“Osteoimmunology”is a continuously evolving area of scientific investigation. The term osteo-immunology specifically refers to the cross-regulation between bone cells and the immune system. One of the most important immune-related molecules involved in bone homeostasis is the Receptor Activator of Nuclear Factor κB Ligand (RANKL). RANKL has been described as the “master switch regulator” of osteoclastogenesis. Since bone homeostasis is a balance between bone formation (osteoblastogenesis) and bone resorption (osteoclastogenesis), understanding the regulatory mechanisms between these phases may provide greater insight into bone diseases where the scale is tipped in favor of resorption. Since periodontitis is an inflammatory disease characterized by alveolar bone loss, controlling the expression of RANKL in the periodontal lesion may be a useful treatment approach.

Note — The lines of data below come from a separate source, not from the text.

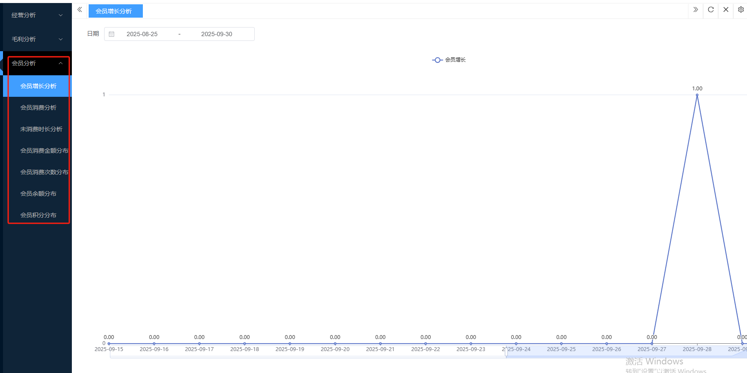Image resolution: width=747 pixels, height=373 pixels.
Task: Click the close tab X icon
Action: (726, 9)
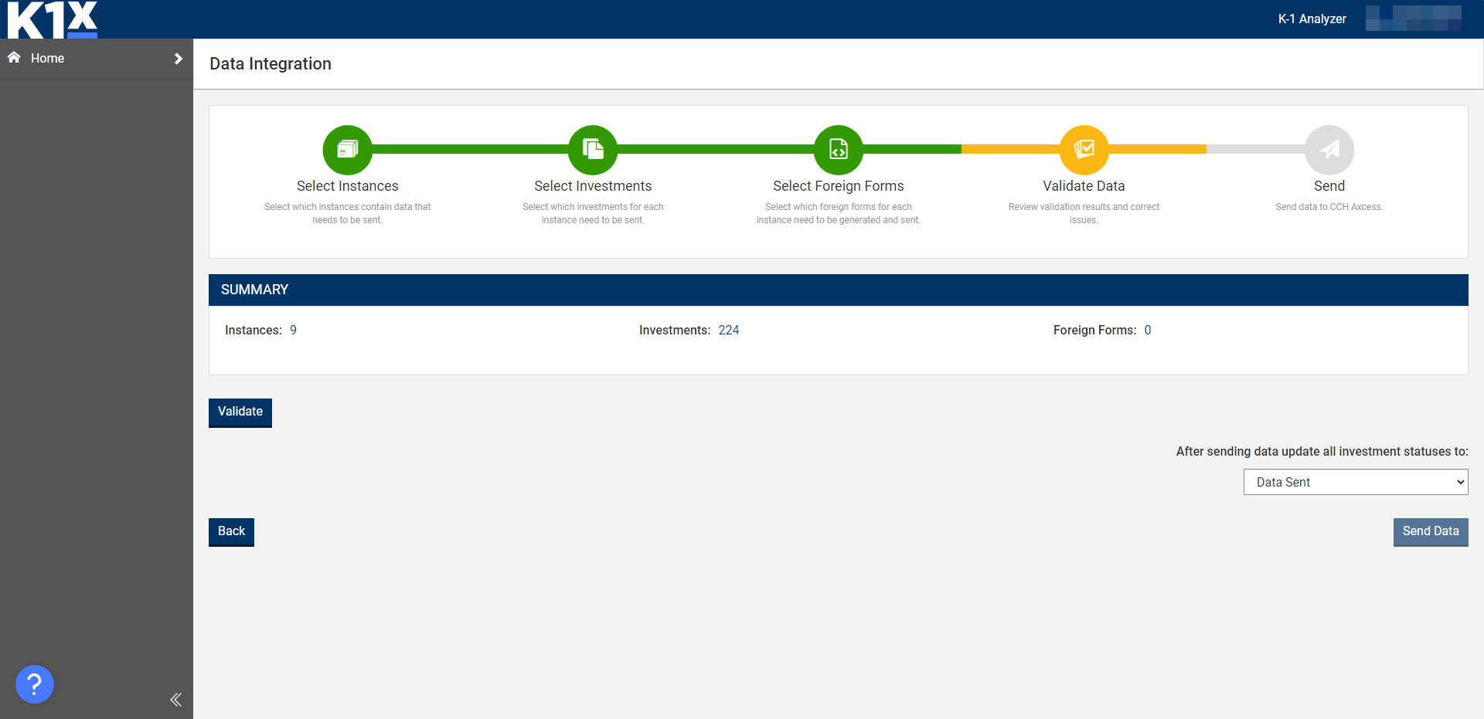Viewport: 1484px width, 719px height.
Task: Click the Investments count value 224
Action: (728, 331)
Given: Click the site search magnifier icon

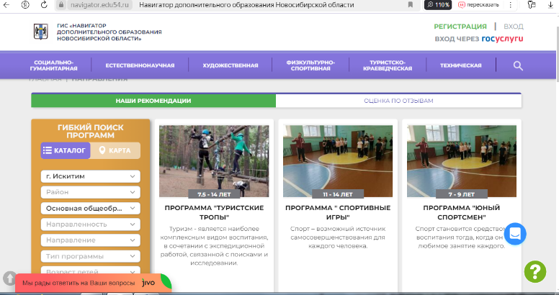Looking at the screenshot, I should point(518,65).
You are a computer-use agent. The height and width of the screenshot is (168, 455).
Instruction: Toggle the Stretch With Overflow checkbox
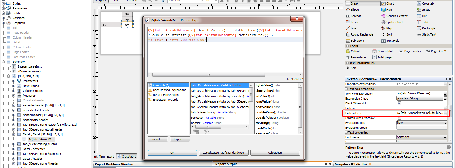(x=399, y=118)
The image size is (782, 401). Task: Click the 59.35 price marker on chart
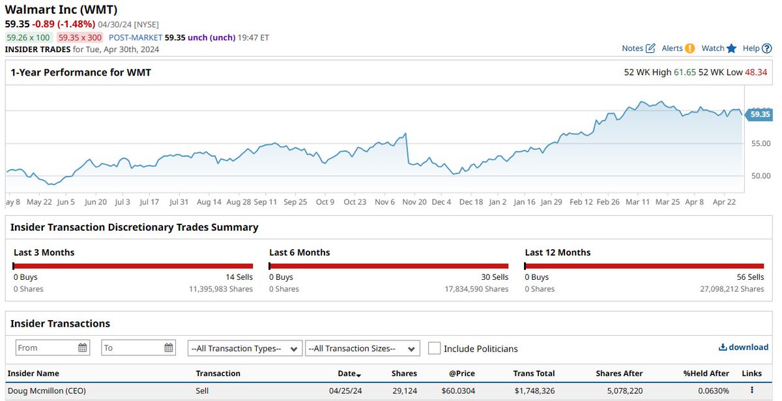click(x=759, y=114)
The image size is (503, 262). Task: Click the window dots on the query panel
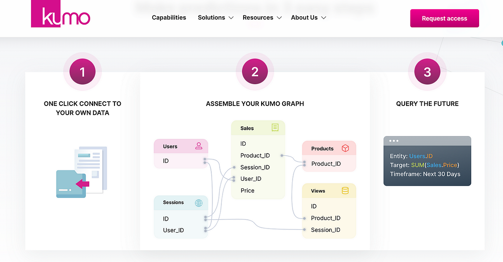tap(393, 141)
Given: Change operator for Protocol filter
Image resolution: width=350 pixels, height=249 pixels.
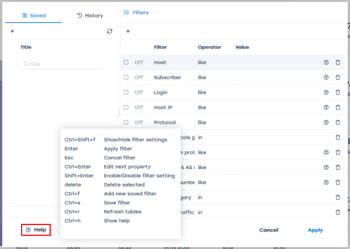Looking at the screenshot, I should pyautogui.click(x=203, y=122).
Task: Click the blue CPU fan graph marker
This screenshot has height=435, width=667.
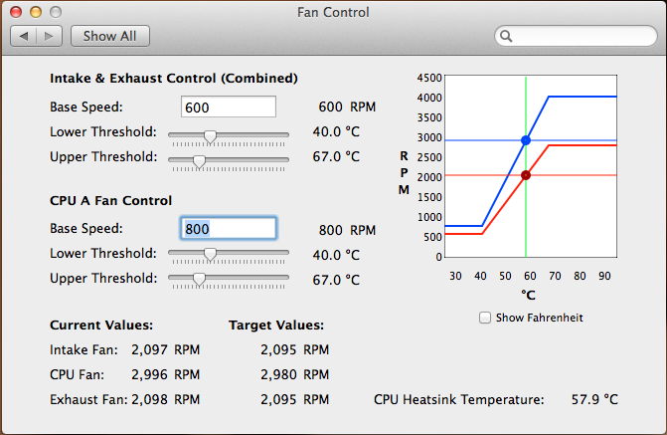Action: tap(526, 140)
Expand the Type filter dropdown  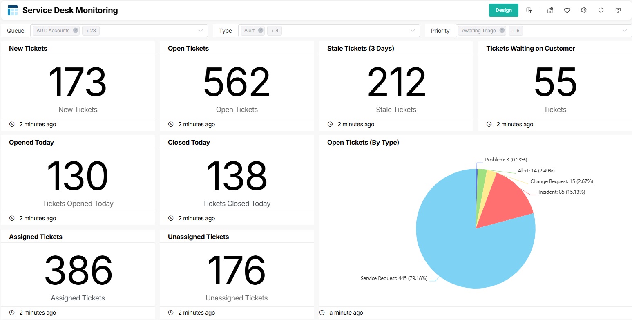(412, 30)
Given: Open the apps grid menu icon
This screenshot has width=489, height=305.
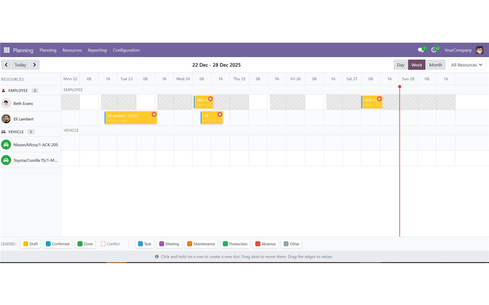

Osteoblasts express RANKL on their cell membrane. When this ligand binds to the RANKL receptor on a pre-osteoclast, it signals the cell to differentiate into an active osteoclast. The decoy receptor for RANKL, called osteoprotegerin, blocks this activation mechanism, thus helping to maintain bone homeostasis. In periodontitis, the ratio of RANKL to osteoprotegerin increases, whereas in health, the ratio is decreased. This ratio appears to be more important in identifying bone resorbing sites than the concentration of either RANKL or osteoprotegerin alone. What is known about RANKL and the periodontal lesion?
Gingival fibroblasts produce osteoprotegerin, which may help prevent bone resorption in the earlier stages of periodontal disease where the lesion is primarily confined to an area beneath the epithelium
Osteoblasts and periodontal ligament fibroblasts express RANKL on their cell membrane. T Cells not only express membrane bound RANKL, but also secrete it in soluble form. The pro-inflammatory cytokines interleukin-1β and interleukin-6, interleukin-11, interleukin-17, Tumor Necrosis Factor-α and the eicosanoid Prostaglandin E2 signal these cells to express membrane-bound RANKL, and the T Cell to secrete RANKL. Recall that these molecules have already been shown to be increased in the periodontal lesion and indirectly involved in periodontal bone loss. Thus, when the lesion has advanced toward the periodontal ligament and alveolar bone, the up-regulation of RANKL may lead to bone loss and subsequent deepening of the periodontal pocket. In such a scenario, it appears that the T Cell plays a significant role in bone resorption.
The concentrations of osteoprotegerin and RANKL are controlled not only by the cytokines listed above but also by oseotrophic hormones such as glucocortcoids and parathyroid hormone which inhibit osteoprotegerin and increase RANKL production. Estrogen appears to inhibit RANL and RANKL-stimulated osteoclastogenesis.